Want to argue that God is the best explanation of cosmic fine-tuning? The origin of the universe? Moral obligation? Truth-directed cognitive faculties? You can shut ’em all down with one three syllable word-phrase:
“Contraction of ‘god did it’, a sarcastic term to show that the explanation for something is based on religious belief, and not sound arguments.
“Much used for arguments presented by IDiots and other religious bigots who are too lazy, or too stupid, or too dishonest to acknowledge that there are proper scientific explanations for most things.
“It is in particular used to explain ‘irreducible complexity’, a vague term used by IDiots to prove that god created the Universe.”
According to the Rational Wiki website, “Goddidit” is an example of a more general informal fallacy … the “Didit fallacy”:
“A didit fallacy is an informal fallacy that occurs when a complex problem is handwaved away by invoking (without reason) the intervention of some powerful entity.
“All didit fallacies are essentially golden hammers, because they propose a simplistic solution for a range of complex and unrelated problems.”
Later in the article we encounter a list of sample Goddidit indiscretions including the following:
- There are a few small gaps in most fossil records linking one species to another. God did it!
- No one knows what is the (if there is any) carrier force of gravity. God did it!
- Love is a strong and mysterious emotion. God did it!
- The universe appears rather fine-tuned for life on earth. God did it!
- We cannot explain how memory works. God did it!
- This chicken mayonnaise sandwich is delicious. God did it
I agree with the Didit fallacy article that there is such an informal fallacy. One can make premature, inquiry quashing agent appeals to aliens, your older brother Jim, or God. At the same time, I’d want to add two additional points.
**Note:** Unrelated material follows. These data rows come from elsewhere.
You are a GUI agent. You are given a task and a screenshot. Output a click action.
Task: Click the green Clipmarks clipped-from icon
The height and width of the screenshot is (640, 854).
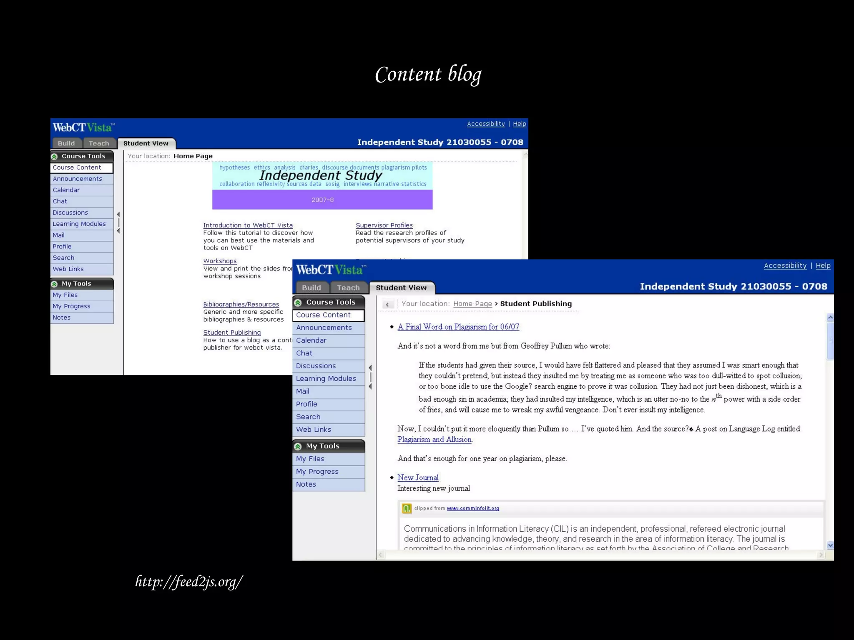(x=406, y=508)
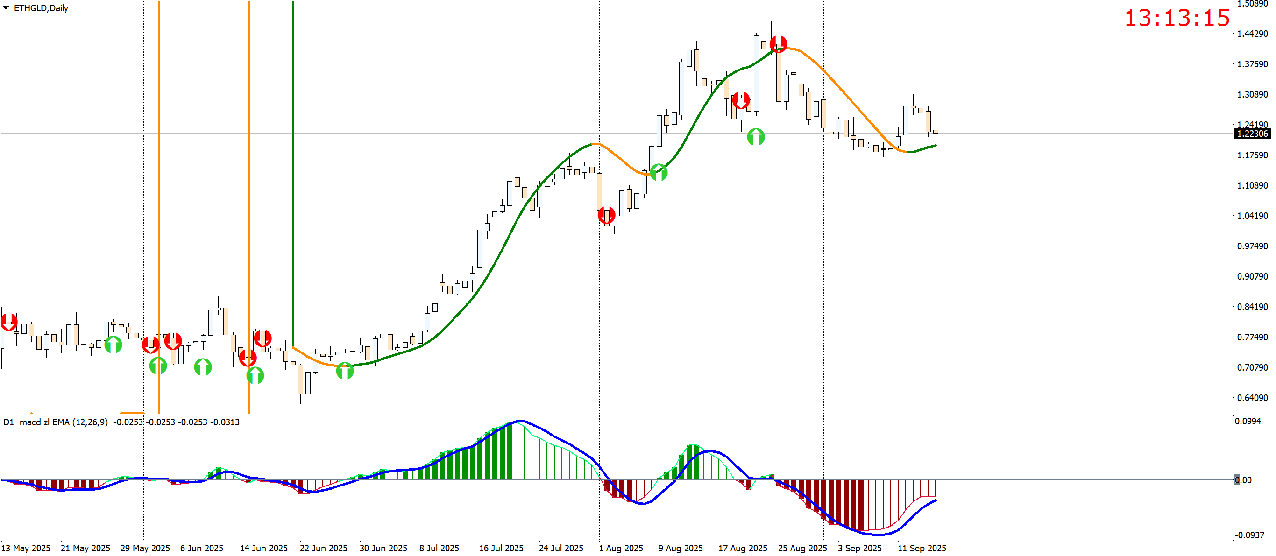Open the ETHGLD,Daily chart dropdown triangle
The height and width of the screenshot is (556, 1276).
(6, 8)
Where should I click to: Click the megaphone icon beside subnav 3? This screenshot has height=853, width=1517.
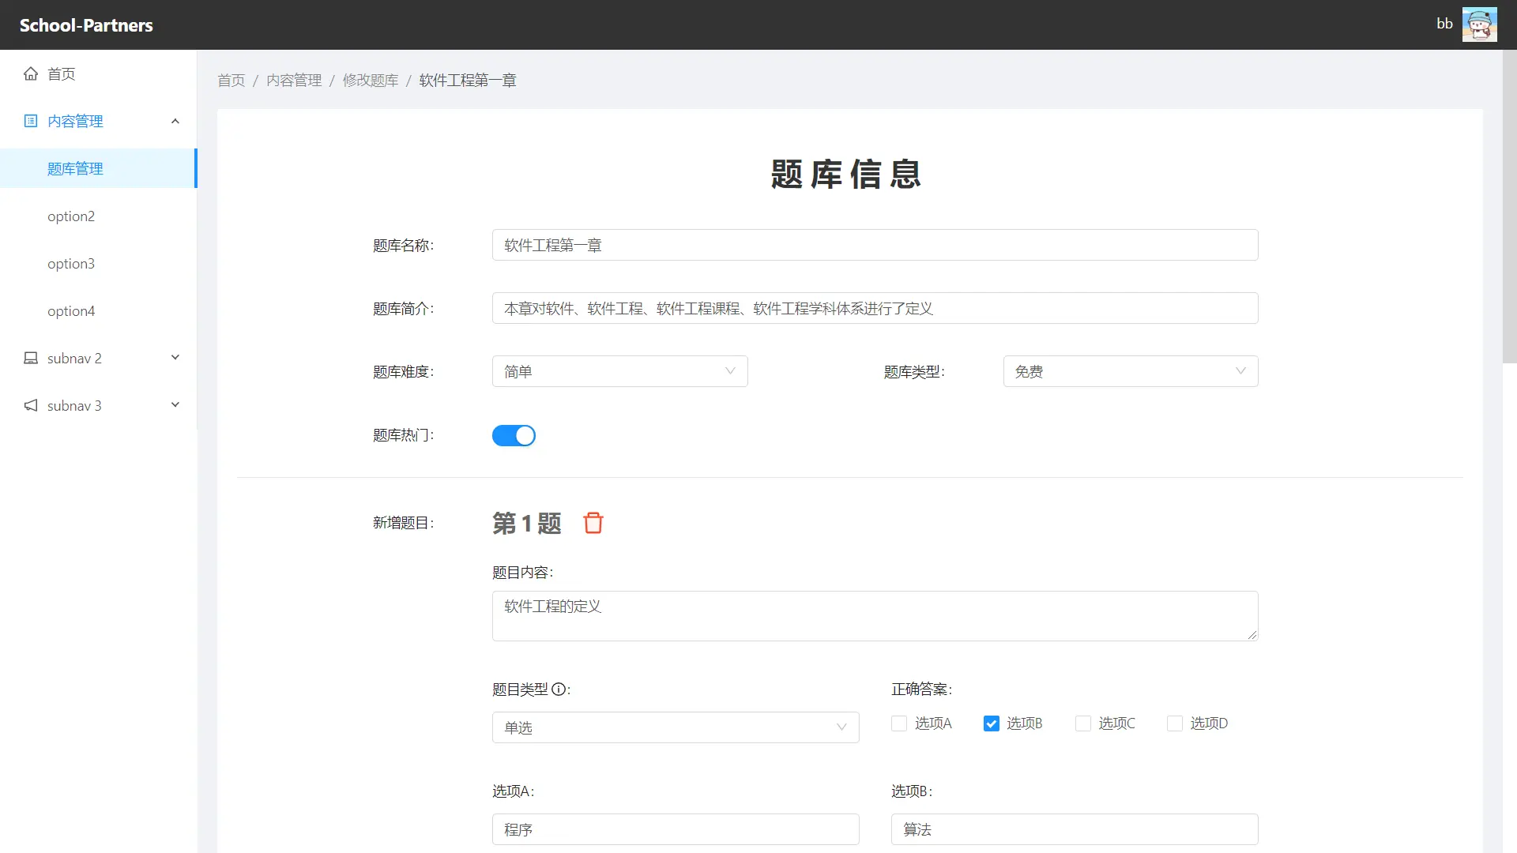(x=31, y=405)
While there are fallacious explanatory appeals to God, it doesn’t follow that every explanatory appeal to God is fallacious
The first point can be made quickly: while there are fallacious explanatory appeals to God, it doesn’t follow that every explanatory appeal to God is fallacious. Unfortunately, those who grow accustomed to invoking the Goddidit charge quickly seem to lose sight of this very fact. And that’s the problem: you see, simply labeling every appeal to God with a derisive label like “Goddidit” is likely to quash proper evaluation of philosophically serious arguments. As a result, one fails to distinguish between asinine appeals to God and those that are worthy of serious consideration.
Consider again the fourth example from the list above:
The universe appears rather fine-tuned for life on earth. God did it!
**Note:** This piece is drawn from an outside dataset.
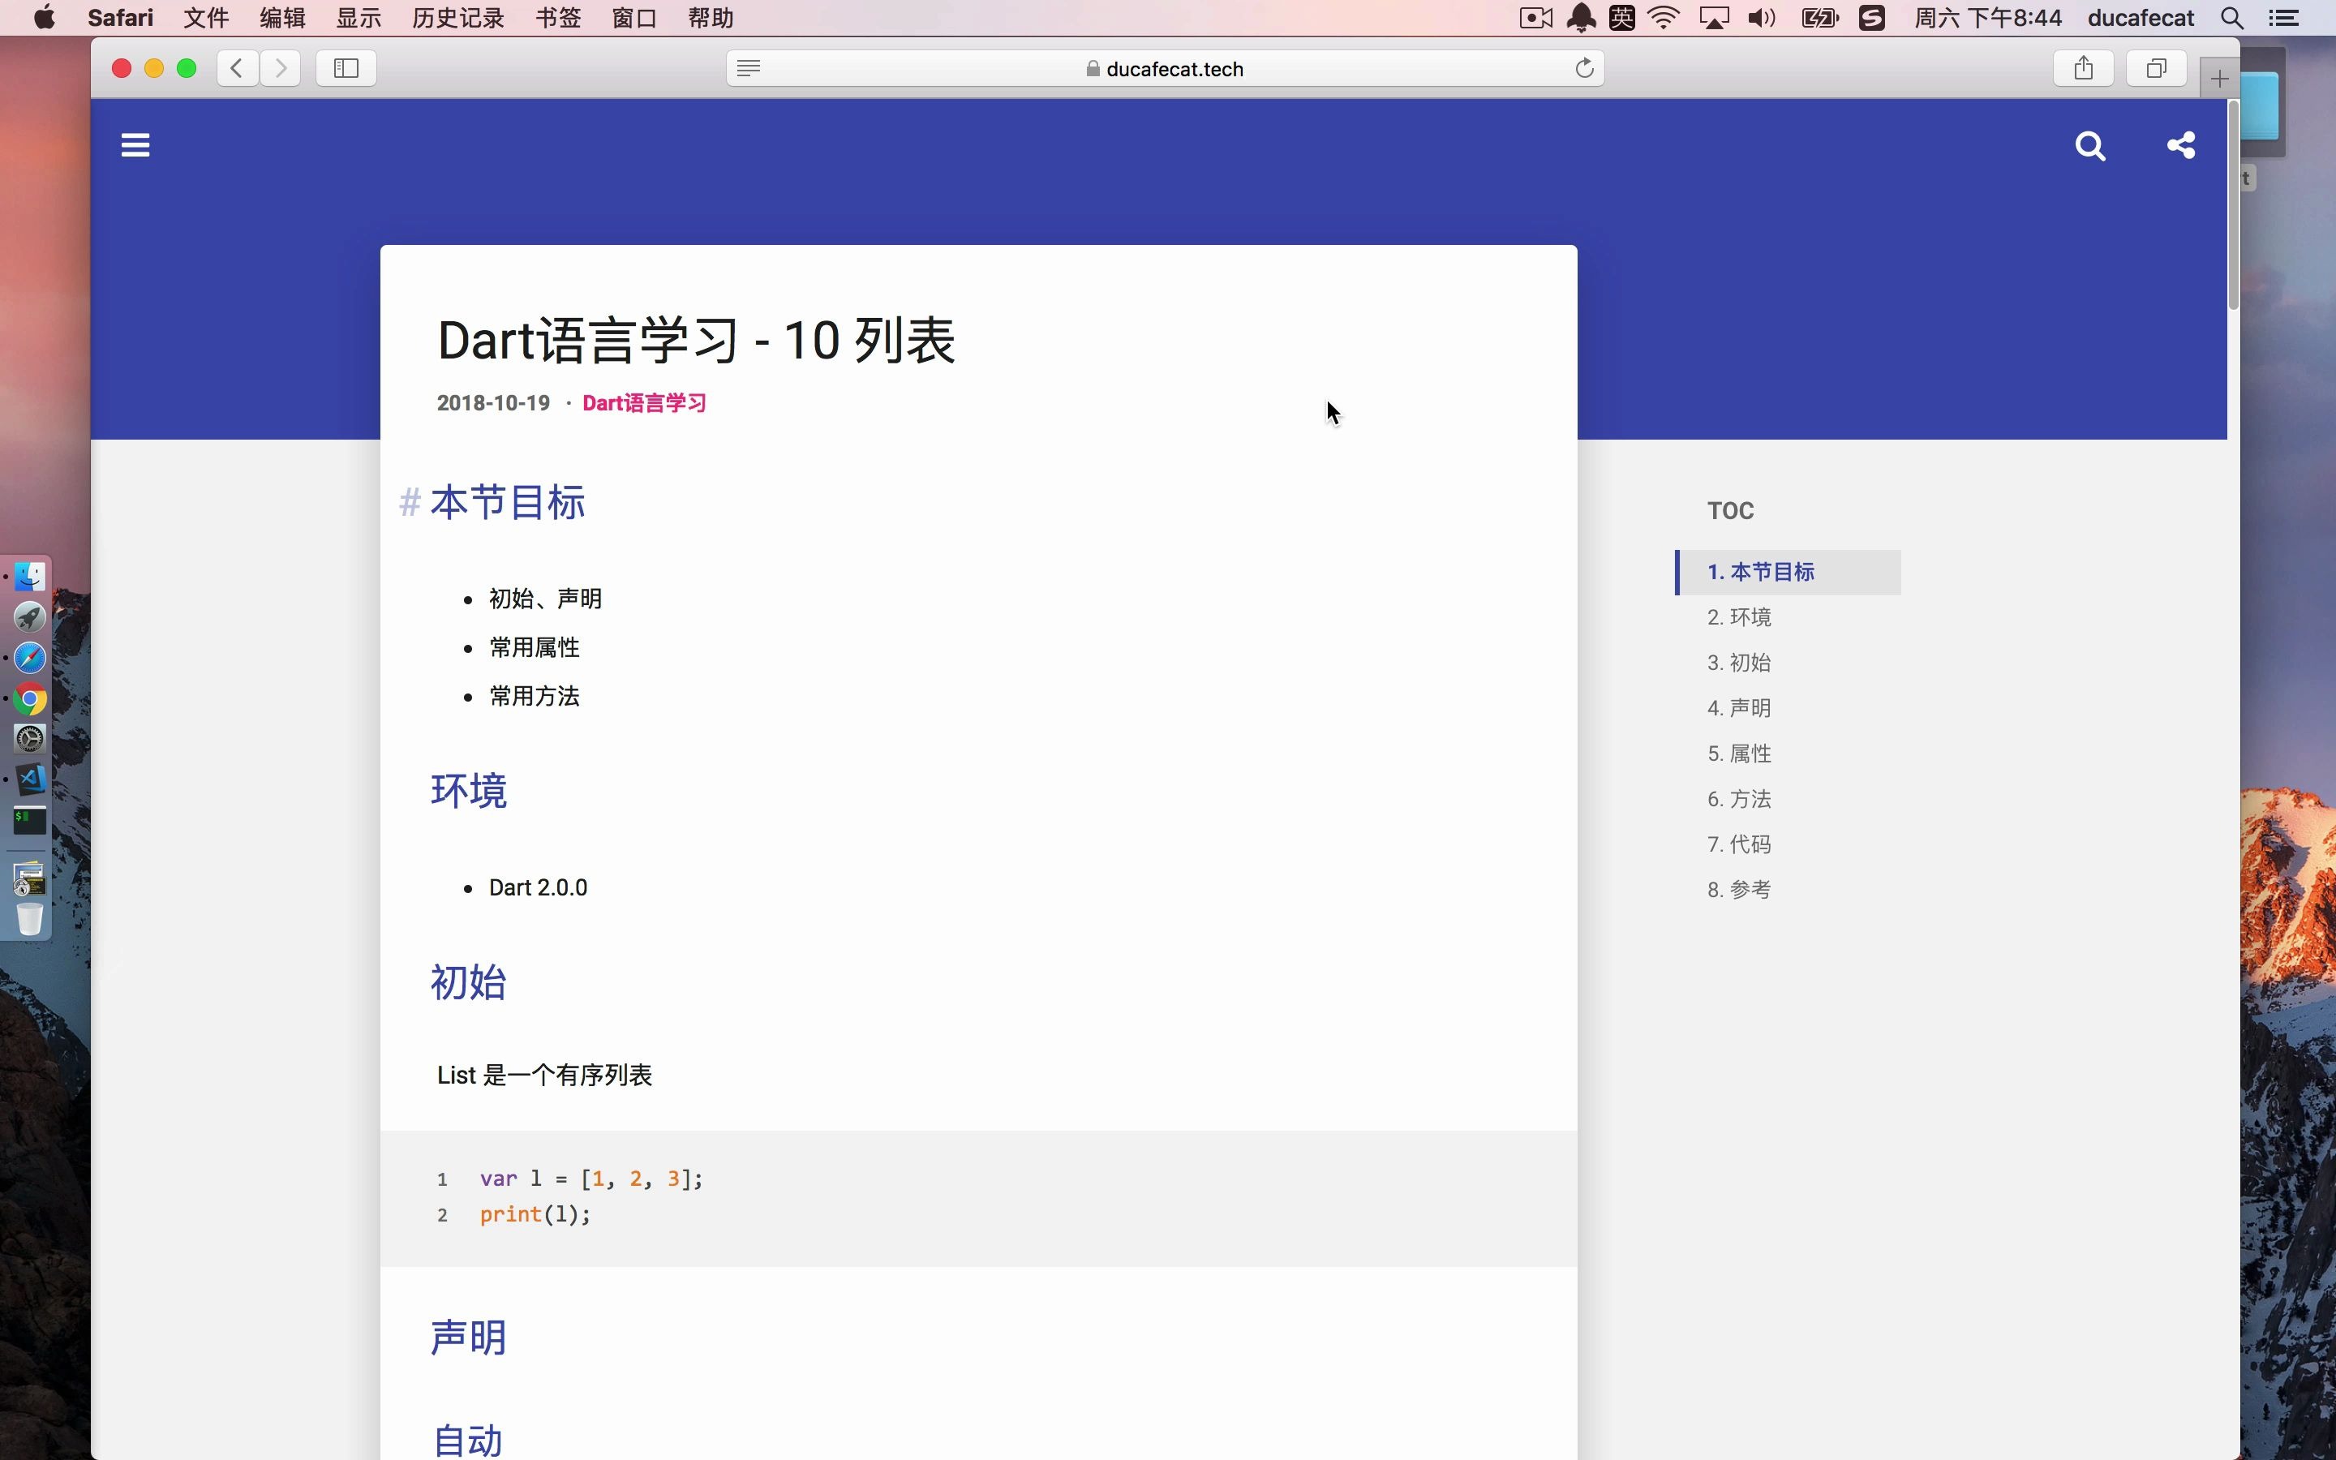Viewport: 2336px width, 1460px height.
Task: Open Launchpad from the Dock
Action: [x=30, y=617]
Despite the inclusion of this example in the above-cited ignominious list, the fact is that serious philosophers of science like Robin Collins have provided rigorous, peer-reviewed arguments to justify appealing to God as an explanation of cosmic fine-tuning. And precisely none of those arguments can be reduced to “God did it” in a way that is relevantly analogous to the facile appeal to divine action to explain a chicken sandwich.
The Goddidit label often commits the Golden Hammer fallacy
This brings me to the second (deeply ironic) point. In order to set up this point, we should note first that according to the author of the Rational Wiki article, the Didit fallacy is a manifestation of the more general Golden Hammer fallacy which is defined as follows:
“a logical fallacy that occurs when you propose the same, simple solution (or type of solution) to every problem.”
Note the obvious hyperbole in the definition: precisely nobody proposes the same, simple solution to literally every problem. According to a less hyperbolic definition, the Golden Hammer fallacy occurs when the same solution is invoked for an implausibly broad range of issues, topics, or problems. A great example is the character Gus Portokalos in My Big Fat Greek Wedding. Whatever the problem, Gus has the answer: “Put some Windex.”
Here’s where we come to the irony: while the person who appeals to God to explain something may commit the Golden Hammer fallacy, the same danger applies to the person who dismisses all explanatory appeals to God with the Goddidit rejoinder.